Jour 14 : La dernière partie de bord de mer jusqu'à Mangily
Comme presque tous les jours nous sommes levés à l'aube pour profiter de nos journées particulièrement lorsqu'on emprunte des pistes comme aujourd'hui. C'est d'ailleurs notre dernier jour de piste en bord de mer.
Nous pouvons profiter du lever de soleil qui commence à embraser l’horizon.
Il a bien rendez-vous avec la lune "La lune est là, la lune est là ..."
Et surtout prendre le temps d'un solide petit déjeuner pour entamer cette journée.
Aujourd’hui notre itinéraire longera pour la dernière lois la côte du canal du Mozambique. Nous traverseront une immense forêt d’épineux surplombé de baobabs ainsi que des villages de pêcheurs façonnent les paysages. Ce sera 4 heures de "vues sur mer", l'occasion de multiples pauses photos.
Bien visible à l’horizon la barrière de corail, c'est là que les pêcheurs lancent leurs filets. Les marées sont importantes dans cette région et elles contraignent les pirogues à regagner la côte avant le retrait de la mer.


L'ouest de Madagascar manque cruellement d'infrastructures et les circuits courts de l'économie locale sont visibles sur les routes par les activités de transports de marchandises à la seule force humaine ou animale comme ces porteuses d'eau souriantes malgré les bidons de 25 litres d'eau bien en équilibre sur leurs têtes.
C'est le cas aussi de cette porteuse de bois, combustible indispensable à la vie quotidienne.
Et au bout du chemin l'incontournable marché pour se nourrir et échanger.
Le soleil est au zénith, les coins d’ombre sont recherchés par cette petite famille.

C'est l'heure de la pêche pour de nombreux enfants à le recherche de coquillages, crabes ou poulpes.
La mer s’est retirée et a laissé la place aux pêcheurs à pied.
Un intermède beauté avec ce masque qui recouvre le visage de nombreuses femmes et dont le nom Masonjoany est celui de l’arbre qui sert à confectionner l'onguent utilisé.
Les coiffures joliment tressées sont visibles partout quelque soit l'activité et l'âge des femmes.
La piste se termine ici, mais pas une seule fois nous avons subit ces trajets comme une contrainte. Les beaux espaces vierges se méritent et cette côte est splendide, un Eden de sable et de mer baigné de lumière. Le changement est brutal avec le retour sur le bitume de la RN9.
Avec la route on retrouve l'animation des échoppes et des commerces ambulants.
Nous arrivons rapidement à Mangily et au Bamboo Club, note gite pour deux nuits dans ce joli et spacieux bungalow non loin d'une belle piscine à débordement.
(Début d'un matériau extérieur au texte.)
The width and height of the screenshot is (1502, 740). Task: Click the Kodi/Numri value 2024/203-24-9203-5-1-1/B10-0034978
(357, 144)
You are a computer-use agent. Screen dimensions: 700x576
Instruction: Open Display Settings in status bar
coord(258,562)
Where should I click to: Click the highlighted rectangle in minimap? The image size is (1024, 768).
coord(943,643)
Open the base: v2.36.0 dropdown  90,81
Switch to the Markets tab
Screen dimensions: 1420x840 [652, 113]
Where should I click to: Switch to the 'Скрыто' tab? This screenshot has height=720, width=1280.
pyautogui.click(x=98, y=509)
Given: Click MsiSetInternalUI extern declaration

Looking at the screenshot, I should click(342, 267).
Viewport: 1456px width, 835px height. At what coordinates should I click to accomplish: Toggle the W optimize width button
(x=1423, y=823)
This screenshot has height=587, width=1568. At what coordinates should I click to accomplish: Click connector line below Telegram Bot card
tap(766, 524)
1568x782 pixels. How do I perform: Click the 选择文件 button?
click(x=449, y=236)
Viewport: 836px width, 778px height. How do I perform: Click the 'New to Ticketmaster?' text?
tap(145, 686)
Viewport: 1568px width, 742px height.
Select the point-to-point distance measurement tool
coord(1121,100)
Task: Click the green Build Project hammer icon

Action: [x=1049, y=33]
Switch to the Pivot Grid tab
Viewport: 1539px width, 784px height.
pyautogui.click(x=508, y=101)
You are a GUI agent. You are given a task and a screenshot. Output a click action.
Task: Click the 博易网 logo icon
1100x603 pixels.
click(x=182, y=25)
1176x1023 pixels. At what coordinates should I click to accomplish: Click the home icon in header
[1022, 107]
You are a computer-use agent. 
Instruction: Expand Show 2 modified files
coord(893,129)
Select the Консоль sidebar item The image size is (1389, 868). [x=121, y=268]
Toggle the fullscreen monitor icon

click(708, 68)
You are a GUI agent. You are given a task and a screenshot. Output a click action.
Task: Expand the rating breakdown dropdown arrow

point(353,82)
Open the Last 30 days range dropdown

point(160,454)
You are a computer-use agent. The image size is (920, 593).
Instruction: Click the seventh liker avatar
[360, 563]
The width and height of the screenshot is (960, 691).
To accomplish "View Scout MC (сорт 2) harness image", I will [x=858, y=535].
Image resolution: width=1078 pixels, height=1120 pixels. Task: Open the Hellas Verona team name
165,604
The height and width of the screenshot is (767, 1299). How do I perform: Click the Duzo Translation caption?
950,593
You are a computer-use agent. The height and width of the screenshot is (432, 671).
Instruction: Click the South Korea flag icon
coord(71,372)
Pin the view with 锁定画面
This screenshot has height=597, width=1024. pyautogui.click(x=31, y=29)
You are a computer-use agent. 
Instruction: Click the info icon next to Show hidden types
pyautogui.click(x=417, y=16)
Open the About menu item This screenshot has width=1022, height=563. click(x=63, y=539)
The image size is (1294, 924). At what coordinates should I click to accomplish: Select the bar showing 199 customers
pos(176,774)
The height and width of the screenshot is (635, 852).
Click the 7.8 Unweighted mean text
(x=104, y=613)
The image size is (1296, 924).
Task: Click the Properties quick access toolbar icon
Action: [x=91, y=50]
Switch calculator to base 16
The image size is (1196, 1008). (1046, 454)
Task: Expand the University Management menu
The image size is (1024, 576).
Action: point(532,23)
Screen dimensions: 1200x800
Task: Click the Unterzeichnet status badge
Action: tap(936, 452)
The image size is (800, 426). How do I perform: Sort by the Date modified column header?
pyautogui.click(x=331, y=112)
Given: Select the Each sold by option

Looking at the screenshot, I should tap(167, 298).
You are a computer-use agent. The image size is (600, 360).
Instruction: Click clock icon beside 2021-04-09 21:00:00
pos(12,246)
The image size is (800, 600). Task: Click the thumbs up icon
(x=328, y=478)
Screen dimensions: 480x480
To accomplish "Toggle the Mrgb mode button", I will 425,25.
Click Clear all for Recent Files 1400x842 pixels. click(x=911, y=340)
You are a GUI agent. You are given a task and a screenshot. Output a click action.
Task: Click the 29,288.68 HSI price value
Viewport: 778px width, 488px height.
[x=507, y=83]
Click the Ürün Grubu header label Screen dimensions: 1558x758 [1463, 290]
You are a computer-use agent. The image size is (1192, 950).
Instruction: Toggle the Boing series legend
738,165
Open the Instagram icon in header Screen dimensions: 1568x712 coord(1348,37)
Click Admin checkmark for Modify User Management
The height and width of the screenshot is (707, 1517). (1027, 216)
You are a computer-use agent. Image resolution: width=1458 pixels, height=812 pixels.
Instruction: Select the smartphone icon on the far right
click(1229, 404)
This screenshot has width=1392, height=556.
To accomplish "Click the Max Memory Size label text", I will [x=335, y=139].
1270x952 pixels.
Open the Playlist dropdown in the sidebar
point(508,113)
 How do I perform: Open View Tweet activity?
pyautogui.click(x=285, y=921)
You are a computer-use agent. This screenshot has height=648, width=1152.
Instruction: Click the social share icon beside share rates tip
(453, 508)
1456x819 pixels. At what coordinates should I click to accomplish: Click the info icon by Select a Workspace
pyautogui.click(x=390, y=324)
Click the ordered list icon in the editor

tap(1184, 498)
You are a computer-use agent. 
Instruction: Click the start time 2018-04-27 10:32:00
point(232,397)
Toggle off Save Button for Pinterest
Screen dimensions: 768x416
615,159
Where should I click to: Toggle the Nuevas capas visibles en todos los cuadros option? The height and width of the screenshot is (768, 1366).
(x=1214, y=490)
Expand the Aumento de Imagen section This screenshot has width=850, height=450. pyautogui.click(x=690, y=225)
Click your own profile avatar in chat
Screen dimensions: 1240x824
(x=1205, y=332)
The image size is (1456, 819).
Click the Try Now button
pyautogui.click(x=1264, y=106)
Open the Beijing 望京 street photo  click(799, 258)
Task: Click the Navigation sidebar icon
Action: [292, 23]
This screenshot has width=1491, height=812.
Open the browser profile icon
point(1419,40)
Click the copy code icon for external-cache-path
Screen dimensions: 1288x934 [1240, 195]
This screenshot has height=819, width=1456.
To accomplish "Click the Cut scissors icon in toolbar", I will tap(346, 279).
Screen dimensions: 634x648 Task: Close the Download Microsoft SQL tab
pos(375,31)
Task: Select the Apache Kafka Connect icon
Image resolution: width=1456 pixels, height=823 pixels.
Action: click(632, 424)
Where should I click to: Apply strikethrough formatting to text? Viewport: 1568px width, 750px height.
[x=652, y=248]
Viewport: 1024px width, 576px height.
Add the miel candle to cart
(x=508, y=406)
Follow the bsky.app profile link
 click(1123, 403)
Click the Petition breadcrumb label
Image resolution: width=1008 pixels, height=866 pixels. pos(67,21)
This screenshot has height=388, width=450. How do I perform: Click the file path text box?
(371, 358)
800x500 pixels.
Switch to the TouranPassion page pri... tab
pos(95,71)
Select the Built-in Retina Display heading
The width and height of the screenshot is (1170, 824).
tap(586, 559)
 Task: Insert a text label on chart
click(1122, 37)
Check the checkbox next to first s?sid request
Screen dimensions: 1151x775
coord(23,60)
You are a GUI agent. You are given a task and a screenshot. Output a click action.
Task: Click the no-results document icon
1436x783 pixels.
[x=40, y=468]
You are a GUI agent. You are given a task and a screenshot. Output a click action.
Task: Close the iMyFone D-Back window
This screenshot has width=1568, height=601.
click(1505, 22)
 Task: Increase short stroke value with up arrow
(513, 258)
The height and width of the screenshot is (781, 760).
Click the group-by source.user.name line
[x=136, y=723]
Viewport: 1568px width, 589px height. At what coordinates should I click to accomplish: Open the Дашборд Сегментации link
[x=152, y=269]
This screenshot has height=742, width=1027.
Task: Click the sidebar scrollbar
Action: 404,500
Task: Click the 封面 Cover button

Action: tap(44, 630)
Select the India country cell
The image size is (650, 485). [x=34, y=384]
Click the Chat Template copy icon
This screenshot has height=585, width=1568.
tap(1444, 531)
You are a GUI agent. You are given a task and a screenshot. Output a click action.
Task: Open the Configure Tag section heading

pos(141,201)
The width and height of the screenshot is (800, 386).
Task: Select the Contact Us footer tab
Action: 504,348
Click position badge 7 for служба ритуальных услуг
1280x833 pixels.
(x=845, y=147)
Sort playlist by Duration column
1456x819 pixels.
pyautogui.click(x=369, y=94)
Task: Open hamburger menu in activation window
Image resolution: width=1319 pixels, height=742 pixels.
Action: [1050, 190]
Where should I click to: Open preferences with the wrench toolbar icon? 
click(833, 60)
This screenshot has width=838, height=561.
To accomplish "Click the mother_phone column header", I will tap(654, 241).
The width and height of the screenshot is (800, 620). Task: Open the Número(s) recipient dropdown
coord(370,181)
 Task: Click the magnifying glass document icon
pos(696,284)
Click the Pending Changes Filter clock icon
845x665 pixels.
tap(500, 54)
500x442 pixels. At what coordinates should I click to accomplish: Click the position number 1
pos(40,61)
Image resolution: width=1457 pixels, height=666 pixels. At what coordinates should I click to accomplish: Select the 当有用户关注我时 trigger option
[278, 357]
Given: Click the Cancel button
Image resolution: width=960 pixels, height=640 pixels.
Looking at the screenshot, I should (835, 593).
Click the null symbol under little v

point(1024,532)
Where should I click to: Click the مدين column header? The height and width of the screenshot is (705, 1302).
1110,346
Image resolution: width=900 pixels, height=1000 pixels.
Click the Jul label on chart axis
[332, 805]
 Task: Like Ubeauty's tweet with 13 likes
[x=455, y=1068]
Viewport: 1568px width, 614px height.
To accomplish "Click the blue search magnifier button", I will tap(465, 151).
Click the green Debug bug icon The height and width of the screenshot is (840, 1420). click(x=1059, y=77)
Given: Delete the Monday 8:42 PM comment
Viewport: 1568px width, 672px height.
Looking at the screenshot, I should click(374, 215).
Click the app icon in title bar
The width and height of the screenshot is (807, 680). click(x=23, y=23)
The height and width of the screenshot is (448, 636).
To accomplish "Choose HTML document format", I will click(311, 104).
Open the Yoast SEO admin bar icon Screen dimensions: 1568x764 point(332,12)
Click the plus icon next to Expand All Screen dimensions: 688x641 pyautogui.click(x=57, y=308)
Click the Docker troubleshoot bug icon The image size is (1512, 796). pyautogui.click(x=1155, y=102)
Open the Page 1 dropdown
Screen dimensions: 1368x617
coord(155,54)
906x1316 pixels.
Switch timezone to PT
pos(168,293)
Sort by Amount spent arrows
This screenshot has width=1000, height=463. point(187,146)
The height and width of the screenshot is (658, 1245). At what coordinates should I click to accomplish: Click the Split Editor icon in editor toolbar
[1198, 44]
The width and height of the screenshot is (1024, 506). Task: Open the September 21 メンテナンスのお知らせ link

Séjour au calme et au milieu d’une belle végétation au bord d'une baie de sable blanc.
Nous déjeunerons chez Daniel sur la plage à la fois hôtelier restaurateur, piroguier, organisateur de sorties... Toute sa famille est mise à contribution pour organiser les activités qu’il propose .
C’est Franck son fils qui nous accompagnera durant ces deux jours, tout d’abord avec une visite à la réserve Reniala , un arboretum et sentier botanique de beau spécimen de baobab dont le plus gros fait 13 m de circonférence.
Nous allons ensuite au village des tortues, centre créé en 2005 pour
protéger ces tortues araignées et radiée deux espèces menacées par des
trafics, souvent recueillies aux douanes d’aéroport.
Elles sont placées
dans de nombreux enclos et nurseries, pour être soignées, nourries, et
élevées, avant d’être relâchées dans leur milieu naturel, il y a en moyenne
5000 spécimens sur place.
C’est décidé à partir de maintenant nous ne nous déplacerons qu'avec la traction animale.
Pour plus d’autonomie Alain s’est empressé de passer son permis de conduire le char à zébus
Trop fort il l’a eu du premier coup .
Les derniers rayons du soleil guident nos pas vers la plage.
Avec la mer pour nous tous seul
Et pour une fois je ne resterai pas derrière mon appareil photo.